“I’m an indexer. I don’t care what the indexes did today!”
— Preet Banerjee (2014)
These words were spoken by a well known financial Media Maven Preet Banerjee , and in that quip he captured the essence of the Index’ing (and Couch Potato) investing method.
As an investor aren’t you supposed to watch the markets every single day, to make sure your investments are doing OK? I know people that do that, and I know people who get upset by the “moods of the markets”, my question is: why?
If you are that worried about your investments, and you feel you must be that “on top” of things, maybe you should not be investing in stocks ? If you are a day trader then yes, you should be on top of things (and NO you should not be a day trader, if you are asking me), but if you feel your investments are that “tenuous” then you really need to review your Savings plan, and maybe get out of securities?
The whole idea of Couch Potato investing (in my opinion) is you can check your portfolio once a quarter (every 3 months) or even once every 1/2 year and see if your portfolio is balanced, and if not, take corrective measures.

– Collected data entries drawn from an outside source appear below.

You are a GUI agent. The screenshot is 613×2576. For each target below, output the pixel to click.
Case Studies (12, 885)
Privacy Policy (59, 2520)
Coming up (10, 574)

I guess your only problem after that is figuring out what you can do with all that spare time? There are enough things in life to worry about, watching your investments daily simply makes you more tense.
How you rebalance your portfolio is up to you, you can add more funds and use that to get back to your goal distribution of funds, or you can “buy and sell” to rebalance the existing funds. No matter how you rebalance, that is about all you are doing with your investments.
What if the markets crash? Not much to do about it, better to not look then especially! Market corrections happen, as with most investing strategies, attempting to dodge a market correction is a tricky dance, and most “market timing” strategies will fail in the long run (in my opinion, of course). I am sure there are folks who will sell you a great “market timing” strategy, and they are rich (selling the strategy, not the market timing). Still investigating the Fibonacci method for market timing, anything that has Fibonacci in it is fun to read (but NO I will not use it, I just like reading about strategies and attempt to debunk them).
For full disclosure, most of the folks who claim to be Index Fund Investors (or Couch Potatoes), typically are not solely invested in Index Funds (or ETFs), they will hold securities in single companies as well, or they might use Dividend Investing ideas as well. I will confess that even though I am mostly invested in Index Funds and Index Based ETFs I do hold a few stocks in a few of my portfolios. Why am I still holding these stocks? Mostly they keep performing well, and pay nice dividends, I have expunged a few Single stocks from my RRSPs (Power Corp, to name one), but I hold onto my other Single Stock darlings mostly because I can’t seem to convince myself to sell them (and simply buy more Index Funds). Am I a hypocrite? If hypocrite is “Do as I say, not as I do”, then yes, I am an Index Fund Hypocrite, or maybe a Couch Yam?